# Problem description
Retype the material from its first line through the line containing "Action: pos(1196,497)", including both of those lines, and leave the pictures out.

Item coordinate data
##############################

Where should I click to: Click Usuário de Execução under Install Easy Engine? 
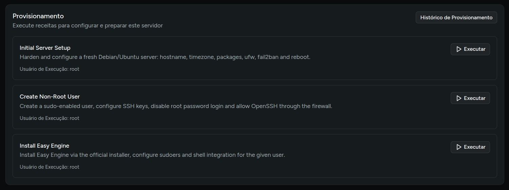pos(50,167)
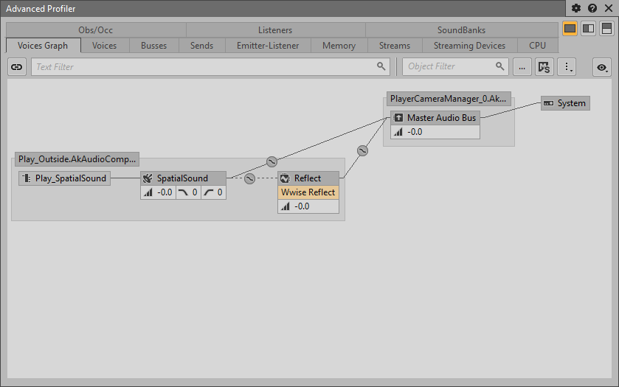
Task: Open the three-dot options menu dropdown
Action: 567,66
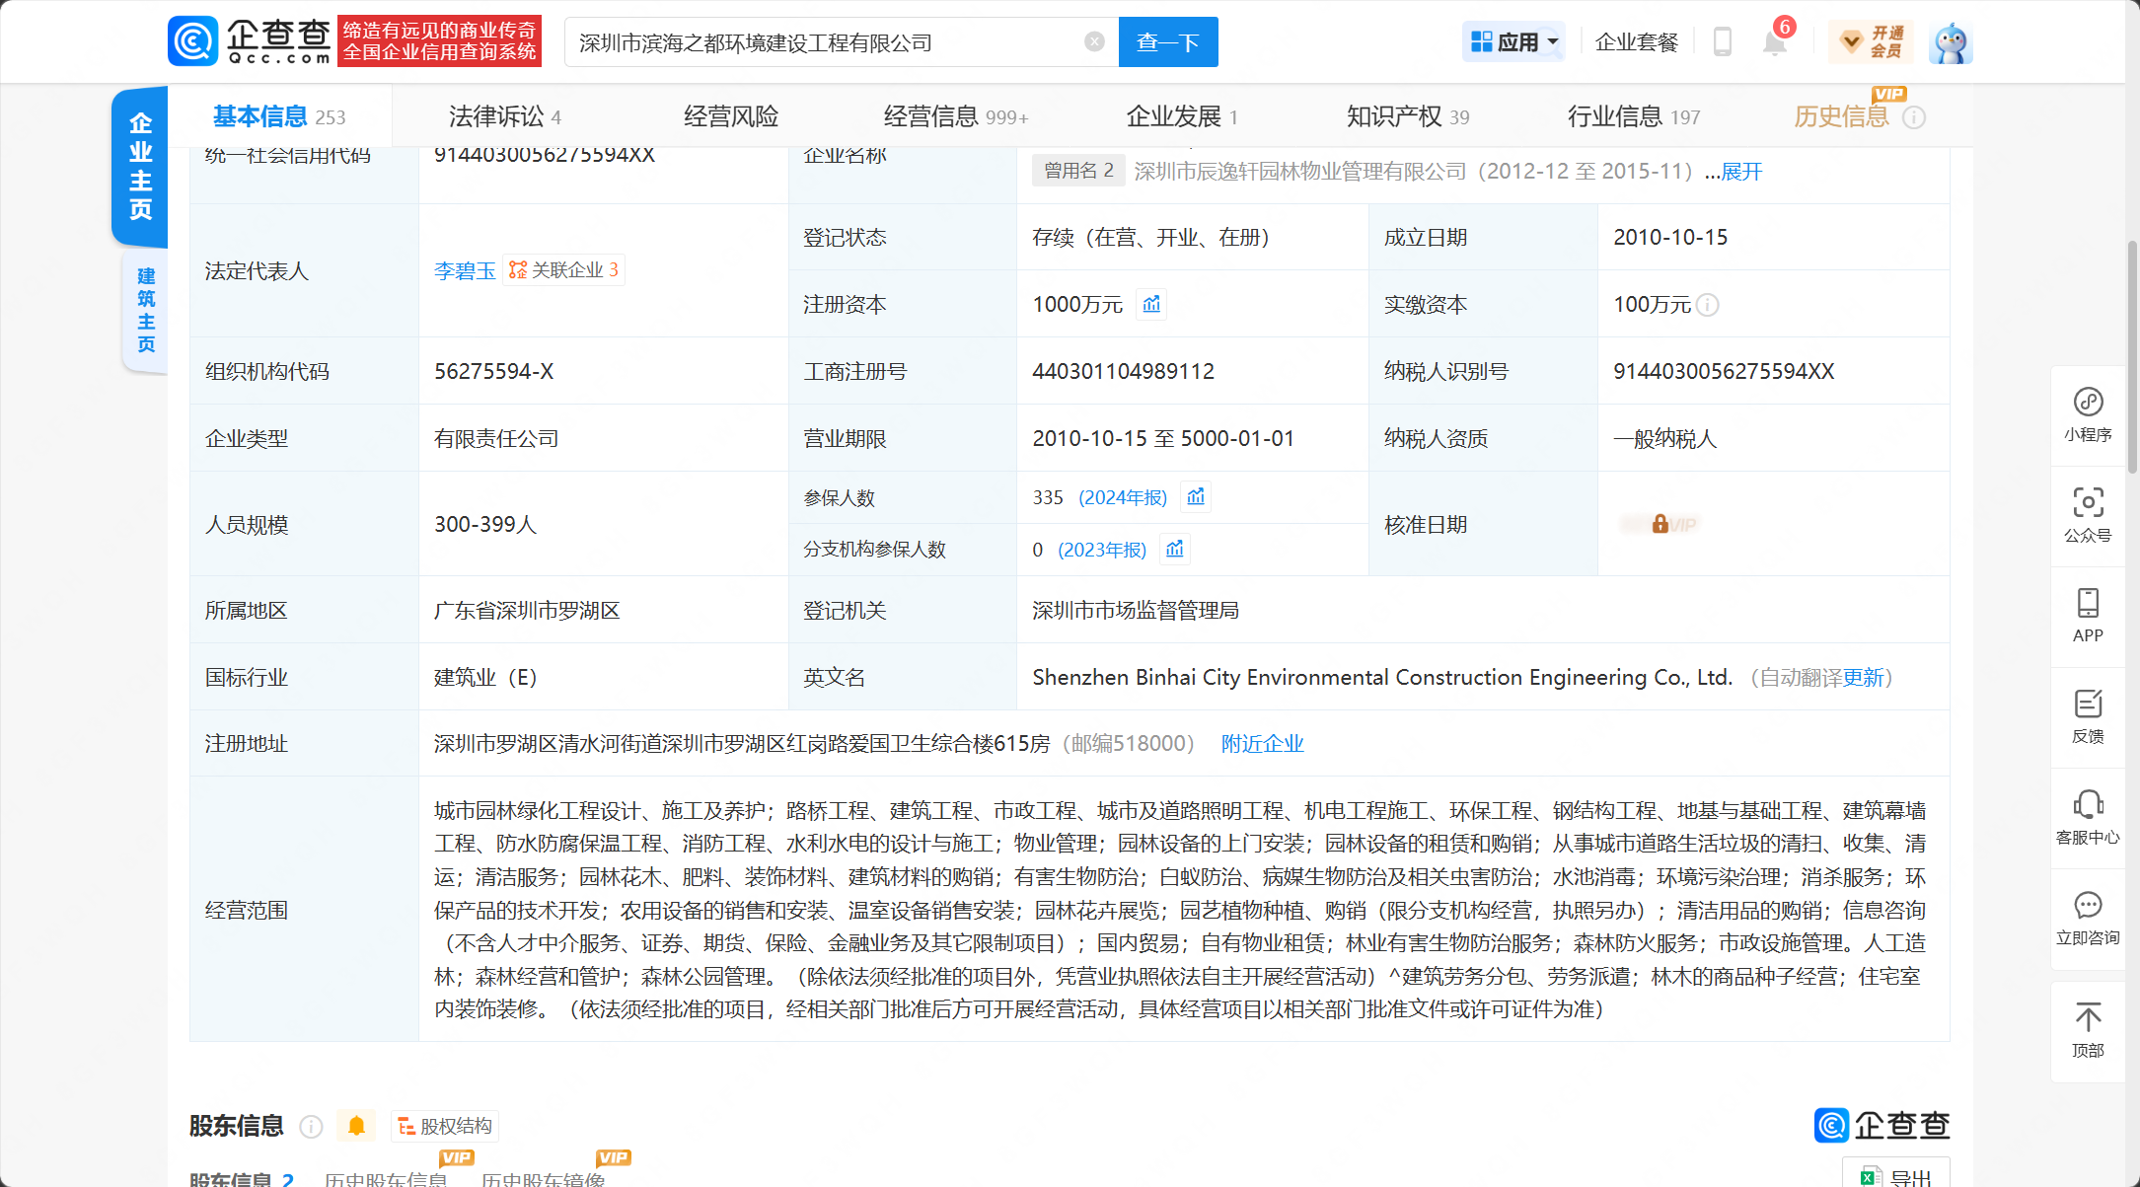
Task: Open the insured headcount trend chart icon
Action: pos(1196,497)
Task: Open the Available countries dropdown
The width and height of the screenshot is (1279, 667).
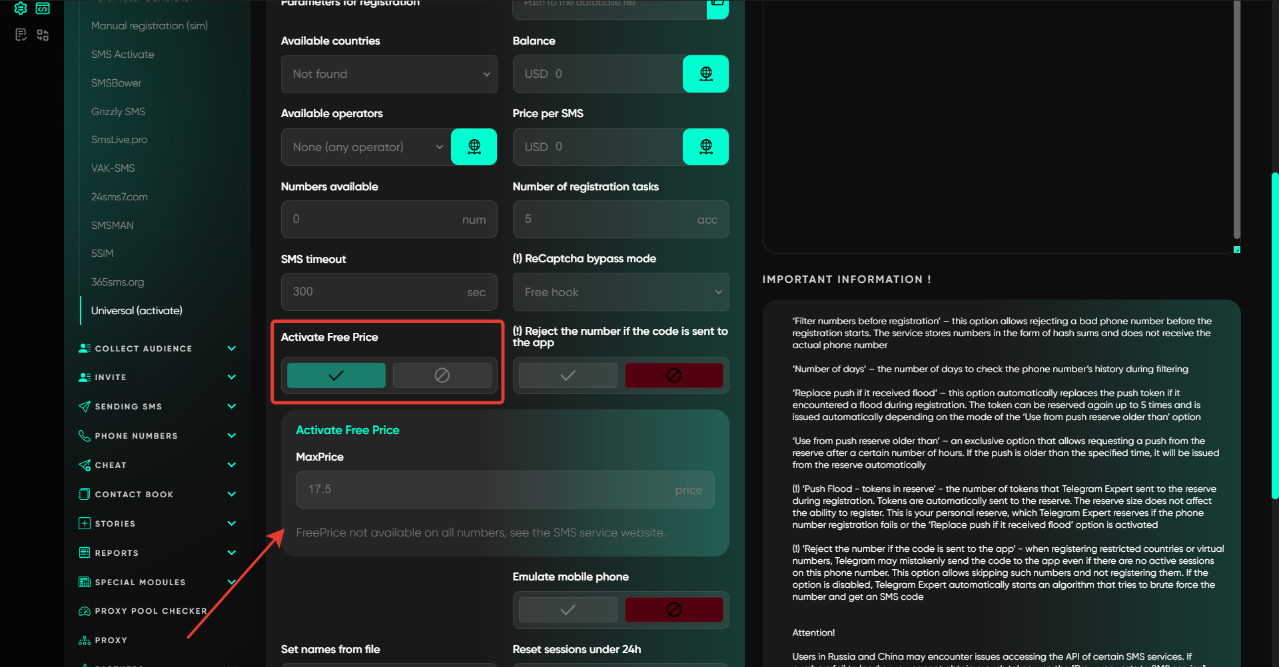Action: click(x=389, y=74)
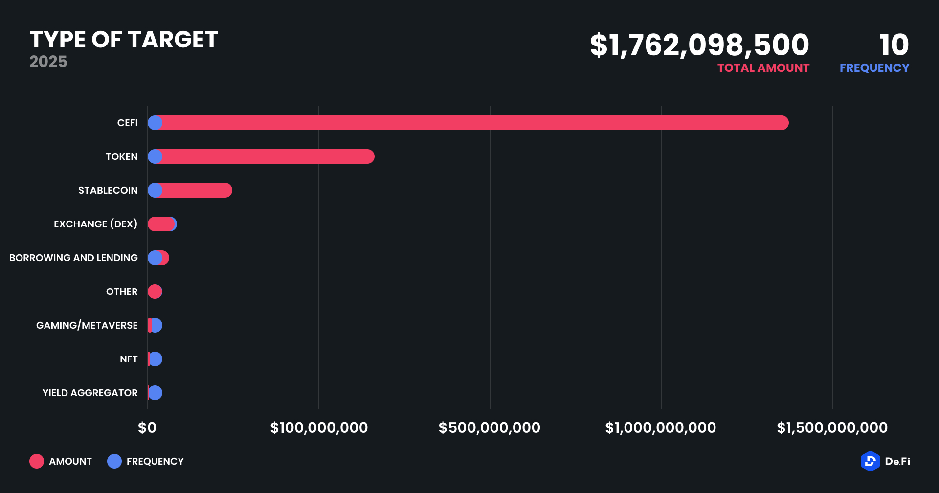Select the BORROWING AND LENDING label

coord(73,258)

##############################

# The output
Where should I click to: Click Usuário de Execução under Install Easy Engine? 
pos(50,167)
Task: Open the three-dot options menu dropdown
Action: 567,66
Task: Open the insured headcount trend chart icon
Action: pos(1196,497)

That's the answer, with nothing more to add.